MTS 8: LISP and SLIP in MTS
Page Revised January 1983 June 1976
88 LISP

MTS 8: LISP and SLIP in MTS
June 1976
THE LISP EDITOR _______________
INTRODUCTION ____________
The LISP editor is a LISP program designed to examine and modify LISP
data structures, especially function definitions, as they exist within
the LISP interpreter. It does not edit MTS files, although there are
LISP editor commands which will read and write files on request. In the
following section, the term "expression" refers to any LISP data
structure (which is also known as an S-expression, denoting its external
representation).
The LISP editor has been checkpointed into the public file *LISPLIB.
It is automatically restored and invoked, using a command of the form
(EDIT fn)
The value of EDIT is NIL. The argument "fn" determines the expression
to edited as follows:
(1) If "fn" is an atom with an EXPR on its property list, then the
value of the EXPR property (normally a LAMBDA expression) is the
expression to be edited. This is the normal method of editing
function definitions.
(2) Otherwise, "fn" itself is the expression to be edited.

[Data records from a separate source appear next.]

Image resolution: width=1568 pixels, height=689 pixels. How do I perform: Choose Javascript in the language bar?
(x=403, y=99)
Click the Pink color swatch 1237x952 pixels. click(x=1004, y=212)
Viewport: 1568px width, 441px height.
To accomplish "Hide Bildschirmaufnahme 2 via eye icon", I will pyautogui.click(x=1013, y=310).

Since
EDIT is an FSUBR, "fn" is not evaluated. Thus, the above form
is not normally useful for editing arbitrary structures. APPLY
or APPLY1 should be used instead, e.g.,
(APPLY1 ’EDIT list)
where the value of "list" is the expression to be edited.

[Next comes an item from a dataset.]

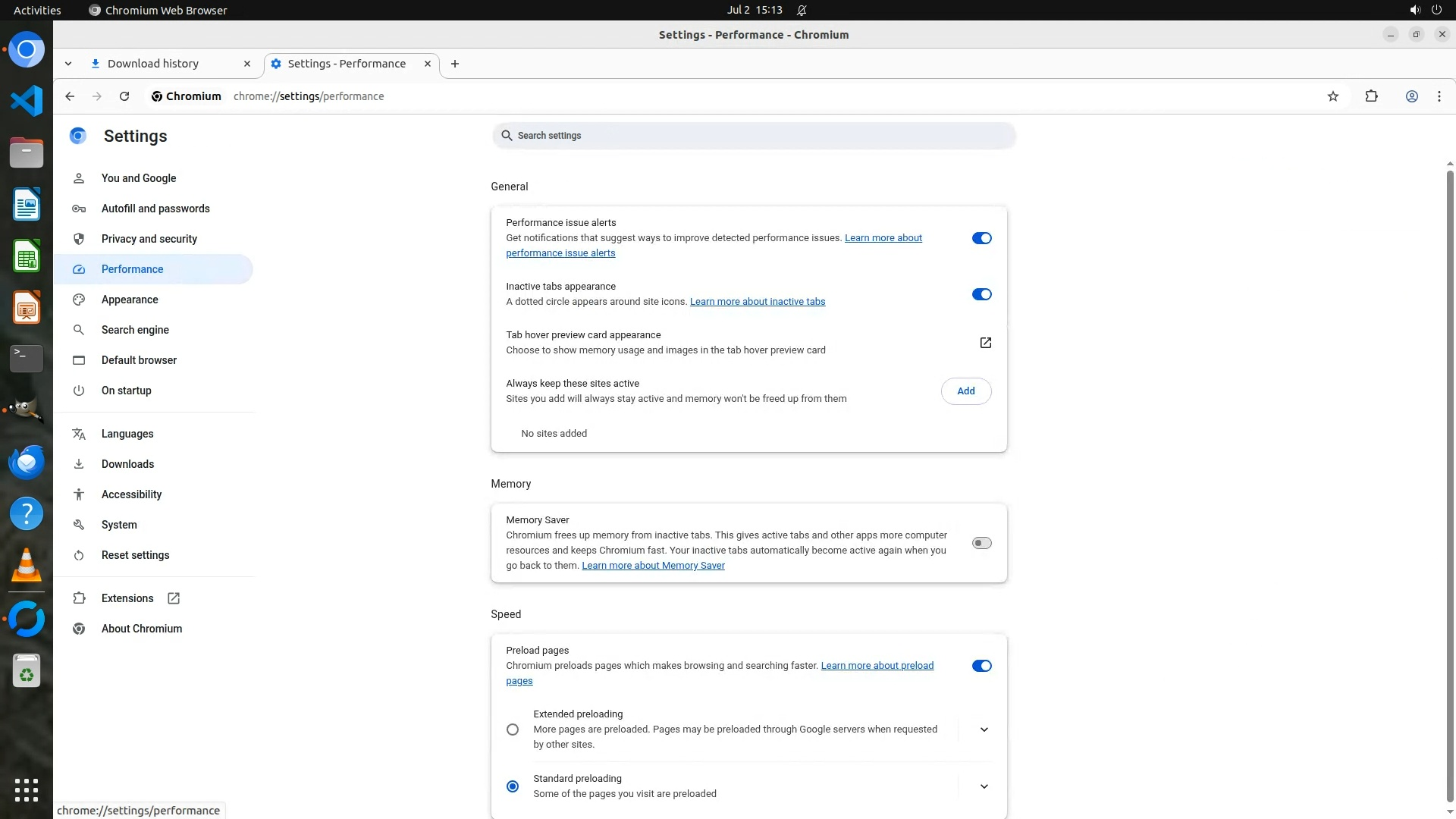The image size is (1456, 819).
Task: Turn on Memory Saver toggle
Action: pyautogui.click(x=981, y=543)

The editor has its own command language; one or more commands may be
entered on each line, separated by blanks. There are several variable
length commands which must be separated from any subsequent commands on
the same line by a colon (:). These are INSERT, DELETE, EXTRACT, ML,
MR, BI, and BO, and are described in the subsection "Commands that
Modify the Current Expression." Commands are read from *SOURCE* using
the prefix character period (.), and output is written on *SINK*, using
the prefix colon.
All editor commands operate on a subexpression of the original
argument to EDIT; this subexpression is called the current expression. _______ __________
There are several commands available for specifying the current expres-
sion. They are described in later in this section.